#### [SUPPLIED RECORDS]
____________

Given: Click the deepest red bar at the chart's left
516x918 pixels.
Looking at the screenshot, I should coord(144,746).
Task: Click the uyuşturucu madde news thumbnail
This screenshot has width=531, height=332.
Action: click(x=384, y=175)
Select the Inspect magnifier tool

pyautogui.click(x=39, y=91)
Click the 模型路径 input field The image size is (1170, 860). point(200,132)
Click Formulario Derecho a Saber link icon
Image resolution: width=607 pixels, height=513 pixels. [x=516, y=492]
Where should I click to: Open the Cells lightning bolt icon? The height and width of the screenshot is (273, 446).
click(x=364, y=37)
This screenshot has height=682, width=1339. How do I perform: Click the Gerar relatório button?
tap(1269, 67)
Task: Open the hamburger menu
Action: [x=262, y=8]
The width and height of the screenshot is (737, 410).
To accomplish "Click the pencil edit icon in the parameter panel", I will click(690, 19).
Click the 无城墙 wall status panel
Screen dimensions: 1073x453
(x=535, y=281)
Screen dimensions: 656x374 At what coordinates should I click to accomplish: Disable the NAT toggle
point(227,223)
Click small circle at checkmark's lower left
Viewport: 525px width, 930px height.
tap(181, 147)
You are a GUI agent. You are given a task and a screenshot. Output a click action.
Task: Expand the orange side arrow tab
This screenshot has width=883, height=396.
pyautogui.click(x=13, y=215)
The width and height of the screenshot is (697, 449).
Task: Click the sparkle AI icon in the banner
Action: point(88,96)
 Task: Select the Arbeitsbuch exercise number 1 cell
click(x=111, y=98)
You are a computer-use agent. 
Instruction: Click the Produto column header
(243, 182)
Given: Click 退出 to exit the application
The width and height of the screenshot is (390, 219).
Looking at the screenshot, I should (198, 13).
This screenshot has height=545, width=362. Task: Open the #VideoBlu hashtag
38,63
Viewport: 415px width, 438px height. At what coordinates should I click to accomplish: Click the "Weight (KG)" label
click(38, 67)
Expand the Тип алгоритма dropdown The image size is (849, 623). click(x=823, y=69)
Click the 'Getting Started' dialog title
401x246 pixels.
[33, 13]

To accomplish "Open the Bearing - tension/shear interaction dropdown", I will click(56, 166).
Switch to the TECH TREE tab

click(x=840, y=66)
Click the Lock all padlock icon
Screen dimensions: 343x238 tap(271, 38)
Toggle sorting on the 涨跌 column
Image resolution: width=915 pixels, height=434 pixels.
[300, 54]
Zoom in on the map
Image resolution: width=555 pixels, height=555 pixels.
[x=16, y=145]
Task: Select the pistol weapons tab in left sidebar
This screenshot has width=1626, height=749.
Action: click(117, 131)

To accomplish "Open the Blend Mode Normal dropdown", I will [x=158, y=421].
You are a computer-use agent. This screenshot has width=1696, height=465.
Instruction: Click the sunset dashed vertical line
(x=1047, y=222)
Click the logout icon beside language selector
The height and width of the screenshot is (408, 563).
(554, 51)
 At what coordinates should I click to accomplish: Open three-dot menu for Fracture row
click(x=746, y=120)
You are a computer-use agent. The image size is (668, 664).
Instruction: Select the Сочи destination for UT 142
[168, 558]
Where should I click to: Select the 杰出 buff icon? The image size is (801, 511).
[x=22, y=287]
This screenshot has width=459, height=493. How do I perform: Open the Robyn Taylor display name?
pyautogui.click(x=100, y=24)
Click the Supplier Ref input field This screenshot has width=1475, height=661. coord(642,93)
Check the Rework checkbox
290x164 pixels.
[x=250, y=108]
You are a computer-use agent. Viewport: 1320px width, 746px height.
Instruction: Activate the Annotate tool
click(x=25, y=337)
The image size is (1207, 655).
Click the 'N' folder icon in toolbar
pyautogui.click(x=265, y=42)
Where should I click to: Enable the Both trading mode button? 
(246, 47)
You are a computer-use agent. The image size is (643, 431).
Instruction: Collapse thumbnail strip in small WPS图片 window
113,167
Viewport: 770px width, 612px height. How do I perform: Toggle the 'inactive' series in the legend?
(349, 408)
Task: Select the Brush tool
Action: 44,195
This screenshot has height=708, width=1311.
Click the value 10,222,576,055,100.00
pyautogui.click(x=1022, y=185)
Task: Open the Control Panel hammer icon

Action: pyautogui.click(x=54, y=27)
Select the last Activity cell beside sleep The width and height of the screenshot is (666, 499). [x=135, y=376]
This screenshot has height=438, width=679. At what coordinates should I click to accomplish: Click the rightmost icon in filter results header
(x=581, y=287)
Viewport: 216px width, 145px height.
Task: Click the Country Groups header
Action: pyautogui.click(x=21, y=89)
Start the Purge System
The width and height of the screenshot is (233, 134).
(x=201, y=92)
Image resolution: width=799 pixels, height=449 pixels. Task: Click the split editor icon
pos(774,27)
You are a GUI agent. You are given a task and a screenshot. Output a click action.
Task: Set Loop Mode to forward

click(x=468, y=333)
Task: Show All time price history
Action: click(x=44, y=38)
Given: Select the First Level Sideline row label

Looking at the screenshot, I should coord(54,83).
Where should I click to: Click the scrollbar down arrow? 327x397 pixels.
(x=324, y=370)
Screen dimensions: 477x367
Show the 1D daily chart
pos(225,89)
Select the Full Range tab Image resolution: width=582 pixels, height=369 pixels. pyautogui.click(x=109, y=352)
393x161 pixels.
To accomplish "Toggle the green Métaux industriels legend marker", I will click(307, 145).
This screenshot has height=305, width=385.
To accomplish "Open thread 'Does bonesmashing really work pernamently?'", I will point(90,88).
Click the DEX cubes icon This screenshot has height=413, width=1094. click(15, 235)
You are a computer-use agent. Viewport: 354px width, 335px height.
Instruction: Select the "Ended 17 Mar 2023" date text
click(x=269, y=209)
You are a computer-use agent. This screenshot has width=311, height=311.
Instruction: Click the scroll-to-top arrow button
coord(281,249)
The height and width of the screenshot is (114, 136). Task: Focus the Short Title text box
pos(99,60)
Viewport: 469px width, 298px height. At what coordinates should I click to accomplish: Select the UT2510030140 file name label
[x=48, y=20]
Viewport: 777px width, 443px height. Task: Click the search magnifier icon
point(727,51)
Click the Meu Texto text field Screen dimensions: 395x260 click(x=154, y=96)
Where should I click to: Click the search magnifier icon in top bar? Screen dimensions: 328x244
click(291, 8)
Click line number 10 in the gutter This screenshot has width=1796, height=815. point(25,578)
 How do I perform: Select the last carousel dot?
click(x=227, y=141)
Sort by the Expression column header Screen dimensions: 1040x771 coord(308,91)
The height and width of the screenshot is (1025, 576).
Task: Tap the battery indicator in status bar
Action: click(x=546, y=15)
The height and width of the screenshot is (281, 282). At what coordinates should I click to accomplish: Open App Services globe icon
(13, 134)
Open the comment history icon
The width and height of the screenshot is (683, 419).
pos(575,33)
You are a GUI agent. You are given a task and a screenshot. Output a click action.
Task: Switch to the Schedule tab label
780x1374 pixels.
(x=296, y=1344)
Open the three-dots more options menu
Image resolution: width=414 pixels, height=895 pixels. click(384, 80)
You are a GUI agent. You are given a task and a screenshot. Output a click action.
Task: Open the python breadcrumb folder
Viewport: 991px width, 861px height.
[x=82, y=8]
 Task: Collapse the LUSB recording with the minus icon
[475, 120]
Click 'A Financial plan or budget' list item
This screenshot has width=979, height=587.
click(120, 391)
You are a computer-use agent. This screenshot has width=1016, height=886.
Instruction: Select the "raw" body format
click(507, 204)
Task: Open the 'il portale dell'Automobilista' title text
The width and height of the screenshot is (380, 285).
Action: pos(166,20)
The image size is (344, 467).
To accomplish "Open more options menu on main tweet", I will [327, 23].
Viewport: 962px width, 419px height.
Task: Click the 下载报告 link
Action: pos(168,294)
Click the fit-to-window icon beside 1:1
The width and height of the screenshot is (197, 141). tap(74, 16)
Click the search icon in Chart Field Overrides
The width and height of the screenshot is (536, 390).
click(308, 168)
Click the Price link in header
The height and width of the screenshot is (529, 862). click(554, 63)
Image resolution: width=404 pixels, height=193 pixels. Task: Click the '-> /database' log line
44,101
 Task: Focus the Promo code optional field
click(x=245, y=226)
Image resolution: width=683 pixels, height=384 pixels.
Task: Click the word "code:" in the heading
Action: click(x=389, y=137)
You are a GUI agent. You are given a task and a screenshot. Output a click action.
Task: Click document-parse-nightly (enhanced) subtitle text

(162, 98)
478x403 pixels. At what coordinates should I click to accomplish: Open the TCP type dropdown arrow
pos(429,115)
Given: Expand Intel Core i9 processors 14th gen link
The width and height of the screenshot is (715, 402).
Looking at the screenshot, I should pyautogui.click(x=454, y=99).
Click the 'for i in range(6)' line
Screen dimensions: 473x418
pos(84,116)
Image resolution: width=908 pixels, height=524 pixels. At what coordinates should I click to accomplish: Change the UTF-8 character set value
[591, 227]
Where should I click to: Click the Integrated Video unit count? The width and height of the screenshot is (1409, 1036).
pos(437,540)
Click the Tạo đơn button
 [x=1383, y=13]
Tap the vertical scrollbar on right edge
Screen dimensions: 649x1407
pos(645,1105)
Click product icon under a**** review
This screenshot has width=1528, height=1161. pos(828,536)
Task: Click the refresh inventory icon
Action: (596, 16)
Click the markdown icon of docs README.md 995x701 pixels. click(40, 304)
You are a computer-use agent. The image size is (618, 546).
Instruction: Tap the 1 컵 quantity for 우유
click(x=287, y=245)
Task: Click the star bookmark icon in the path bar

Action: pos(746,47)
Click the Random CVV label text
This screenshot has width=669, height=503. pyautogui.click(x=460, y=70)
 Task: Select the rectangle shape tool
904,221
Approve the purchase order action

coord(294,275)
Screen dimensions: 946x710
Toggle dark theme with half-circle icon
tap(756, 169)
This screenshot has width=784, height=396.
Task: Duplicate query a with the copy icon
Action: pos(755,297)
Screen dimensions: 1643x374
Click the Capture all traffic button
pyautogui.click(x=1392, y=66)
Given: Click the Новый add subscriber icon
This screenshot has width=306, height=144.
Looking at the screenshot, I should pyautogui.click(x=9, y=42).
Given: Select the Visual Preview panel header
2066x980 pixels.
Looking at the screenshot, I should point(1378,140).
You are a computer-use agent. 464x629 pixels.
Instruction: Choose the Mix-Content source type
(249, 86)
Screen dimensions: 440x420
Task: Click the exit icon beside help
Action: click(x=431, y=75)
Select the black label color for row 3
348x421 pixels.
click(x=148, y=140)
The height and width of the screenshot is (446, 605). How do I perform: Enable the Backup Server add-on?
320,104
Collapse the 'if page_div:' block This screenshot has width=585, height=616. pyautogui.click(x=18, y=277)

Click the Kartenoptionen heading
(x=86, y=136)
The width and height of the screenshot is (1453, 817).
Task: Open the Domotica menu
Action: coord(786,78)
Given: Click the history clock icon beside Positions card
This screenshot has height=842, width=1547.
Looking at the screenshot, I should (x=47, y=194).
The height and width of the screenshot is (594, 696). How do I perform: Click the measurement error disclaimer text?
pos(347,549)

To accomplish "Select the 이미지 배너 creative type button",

____________

#### [PROBLEM TO WORK ON]
Return a word-for-word copy of the lines above from the one holding "Toggle sorting on the 涨跌 column" through the one holding "You are a computer-use agent. Viewport: 1320px", with both of them included and nothing besides.

#### [REPLY TO THE EXERCISE]
Toggle sorting on the 涨跌 column
Image resolution: width=915 pixels, height=434 pixels.
[300, 54]
Zoom in on the map
Image resolution: width=555 pixels, height=555 pixels.
[x=16, y=145]
Task: Select the pistol weapons tab in left sidebar
This screenshot has width=1626, height=749.
Action: click(117, 131)

To accomplish "Open the Blend Mode Normal dropdown", I will [x=158, y=421].
You are a computer-use agent. This screenshot has width=1696, height=465.
Instruction: Click the sunset dashed vertical line
(x=1047, y=222)
Click the logout icon beside language selector
The height and width of the screenshot is (408, 563).
(554, 51)
 At what coordinates should I click to accomplish: Open three-dot menu for Fracture row
click(x=746, y=120)
You are a computer-use agent. The image size is (668, 664).
Instruction: Select the Сочи destination for UT 142
[168, 558]
Where should I click to: Select the 杰出 buff icon? The image size is (801, 511).
[x=22, y=287]
This screenshot has width=459, height=493. How do I perform: Open the Robyn Taylor display name?
pyautogui.click(x=100, y=24)
Click the Supplier Ref input field This screenshot has width=1475, height=661. coord(642,93)
Check the Rework checkbox
290x164 pixels.
[x=250, y=108]
You are a computer-use agent. Viewport: 1320px width, 746px height.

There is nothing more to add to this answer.